ZOBACZ WIDEO: Krychowiak w helikopterze. Tylko spójrz, gdzie spędza urlop
Jego nowy zespół jest jednak w bardzo trudnej sytuacji. W poprzednim sezonie Spezia spadła z Serie A i jest na najlepszej drodze... do kolejnego spadku. Obecnie zespół zajmuje przedostatnie miejsce w tabeli Serie B, a w całym sezonie wygrał tylko trzykrotnie.
Debiut możliwy jest już w najbliższy weekend. W sobotę o godz. 14 Spezia zagra na własnym boisku z piątym w tabeli Cremonese.

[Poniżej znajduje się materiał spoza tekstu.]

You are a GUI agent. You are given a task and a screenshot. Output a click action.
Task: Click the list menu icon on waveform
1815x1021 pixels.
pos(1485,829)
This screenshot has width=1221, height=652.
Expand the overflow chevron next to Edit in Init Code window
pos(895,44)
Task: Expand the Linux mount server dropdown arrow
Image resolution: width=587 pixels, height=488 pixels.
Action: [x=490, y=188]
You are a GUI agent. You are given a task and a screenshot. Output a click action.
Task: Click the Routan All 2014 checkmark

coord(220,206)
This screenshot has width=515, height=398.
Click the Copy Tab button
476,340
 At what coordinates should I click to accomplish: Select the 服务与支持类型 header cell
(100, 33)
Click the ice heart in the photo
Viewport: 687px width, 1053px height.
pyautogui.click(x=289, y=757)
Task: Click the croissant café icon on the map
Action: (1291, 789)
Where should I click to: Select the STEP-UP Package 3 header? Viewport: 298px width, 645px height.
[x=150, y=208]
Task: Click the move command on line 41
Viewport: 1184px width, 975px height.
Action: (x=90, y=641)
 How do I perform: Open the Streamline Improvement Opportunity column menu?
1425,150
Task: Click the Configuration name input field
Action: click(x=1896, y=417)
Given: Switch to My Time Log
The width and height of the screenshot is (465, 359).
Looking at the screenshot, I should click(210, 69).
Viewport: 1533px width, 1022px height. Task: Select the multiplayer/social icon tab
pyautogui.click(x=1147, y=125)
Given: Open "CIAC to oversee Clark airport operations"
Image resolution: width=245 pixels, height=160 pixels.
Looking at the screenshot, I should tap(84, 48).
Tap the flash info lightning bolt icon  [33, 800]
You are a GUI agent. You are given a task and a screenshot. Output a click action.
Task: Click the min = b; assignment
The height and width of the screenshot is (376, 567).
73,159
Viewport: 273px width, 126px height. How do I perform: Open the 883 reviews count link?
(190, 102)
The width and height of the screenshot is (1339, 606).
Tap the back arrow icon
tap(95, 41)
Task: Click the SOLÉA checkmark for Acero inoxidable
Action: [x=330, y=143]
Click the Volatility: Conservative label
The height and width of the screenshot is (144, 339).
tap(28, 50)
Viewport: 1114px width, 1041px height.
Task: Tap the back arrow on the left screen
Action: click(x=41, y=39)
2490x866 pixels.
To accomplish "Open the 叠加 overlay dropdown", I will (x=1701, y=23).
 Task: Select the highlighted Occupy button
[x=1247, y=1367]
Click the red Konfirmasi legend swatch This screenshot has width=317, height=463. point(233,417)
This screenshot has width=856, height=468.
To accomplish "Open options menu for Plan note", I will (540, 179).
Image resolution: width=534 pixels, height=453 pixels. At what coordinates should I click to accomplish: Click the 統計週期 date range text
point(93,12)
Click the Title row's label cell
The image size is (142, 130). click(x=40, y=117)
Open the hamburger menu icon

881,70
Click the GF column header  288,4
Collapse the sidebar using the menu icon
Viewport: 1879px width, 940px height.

Jagiełło spotka w szatni kilku rodaków. W kadrze zespołu znajdują się Bartłomiej Drągowski, Przemysław Wiśniewski i Arkadiusz Reca. Nie ma już Szymona Żurkowskiego, który przeniósł się w ostatnich dniach do Empoli. Nie wiadomo jeszcze, co będzie z Drągowskim. Najnowsze informacje mówią, że ma trafić do Panathinaikosu.
CZYTAJ TAKŻE:
Media: Xavi pod wielką presją. "To może otworzyć puszkę Pandory"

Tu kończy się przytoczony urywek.